Relationship of Reporting Person(s) to Issuer
X Director X 10% Owner
Officer (give title below) Other (specify below)
Explanation of Responses:
1. Steiner Leisure Ltd. exchanged 1,486,520 warrants for 260,141 common shares, pursuant to a Warrant Exchange Agreement, dated March 15, 2023, by and among the Issuer and Steiner Leisure Ltd. The transactions are exempt under Rule 16b-3 as transactions between the Issuer and a director in an Issuer exchange offer that was approved by the Issuer's board of directors.
2. Of the 19,357,810 common shares of the Issuer beneficially owned by the reporting person, 13,421,914 shares are non-voting common shares of the Issuer and 5,935,896 shares are voting common shares of the Issuer. Steiner Leisure Ltd is controlled by Nemo Investor Aggregator, Limited, a Cayman Islands exempted company. Nemo Investor Aggregator, Limited is governed by a board of directors consisting of seven directors. Each director has one vote, and the approval of a majority of the directors is required to approve an action of Nemo Investor Aggregator, Limited.
3. (Continued from Footnote 2) Under the so-called "rule of three," if voting and dispositive decisions regarding an entity's securities are made by three or more individuals, and a voting or dispositive decision requires the approval of a majority of those individuals, then none of the individuals is deemed a beneficial owner of the entity's securities. Based upon the foregoing analysis, no director of Nemo Investor Aggregator, Limited exercises voting or dispositive control over any of the securities held by Steiner Leisure Ltd, even those in which he or she directly holds a pecuniary interest. Accordingly, none of them will be deemed to have or share beneficial ownership of such shares.

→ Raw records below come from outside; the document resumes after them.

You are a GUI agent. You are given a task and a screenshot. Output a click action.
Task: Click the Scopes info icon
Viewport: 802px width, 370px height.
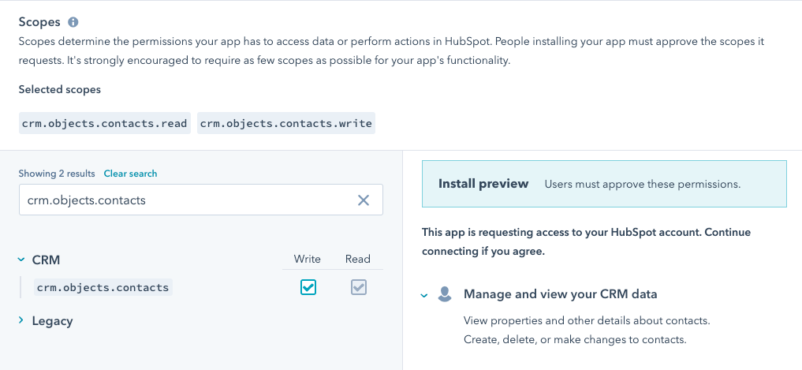tap(73, 22)
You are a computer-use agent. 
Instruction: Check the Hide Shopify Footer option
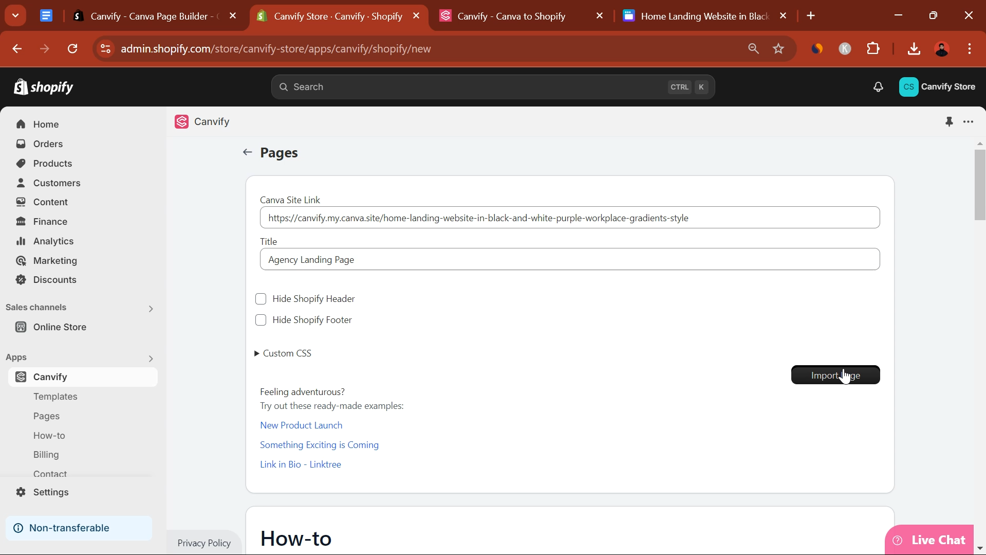tap(261, 320)
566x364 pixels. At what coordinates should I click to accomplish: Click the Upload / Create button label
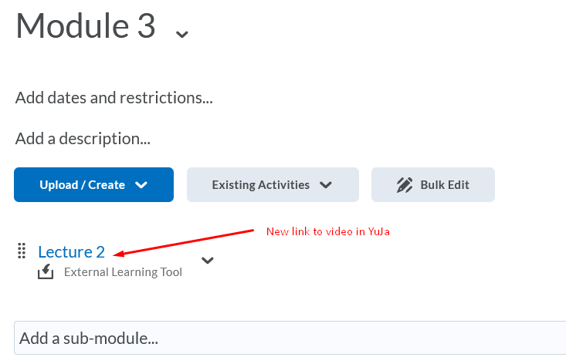(82, 185)
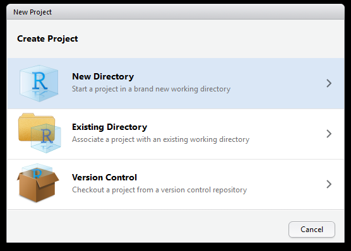Click the R letter atop the cardboard box

click(x=37, y=173)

4. The warrants were exercisable in accordance with the provisions of the Amended and Restated Warrant Agreement, dated as of March 19, 2019, between the Issuer and Continental Stock Transfer & Trust Company.
Remarks:
Marc Magliacano and Adam Hasiba currently serve as Steiner Leisure Ltd.'s representatives on the board of directors of the Issuer, and therefore, for the purposes of Section 16 of the Securities Exchange Act of 1934, as amended, Steiner Leisure Ltd. may be deemed a director by deputization of the Issuer.
STEINER LEISURE LIMITED, /s/ Marc Magliacano, Vice President and Assistant Secretary 04/27/2023
NEMO INVESTOR AGGREGATOR, LIMITED, /s/ Marc Magliacano, President and Chairman 04/27/2023
** Signature of Reporting Person Date
Reminder: Report on a separate line for each class of securities beneficially owned directly or indirectly.
* If the form is filed by more than one reporting person, see Instruction 4 (b)(v).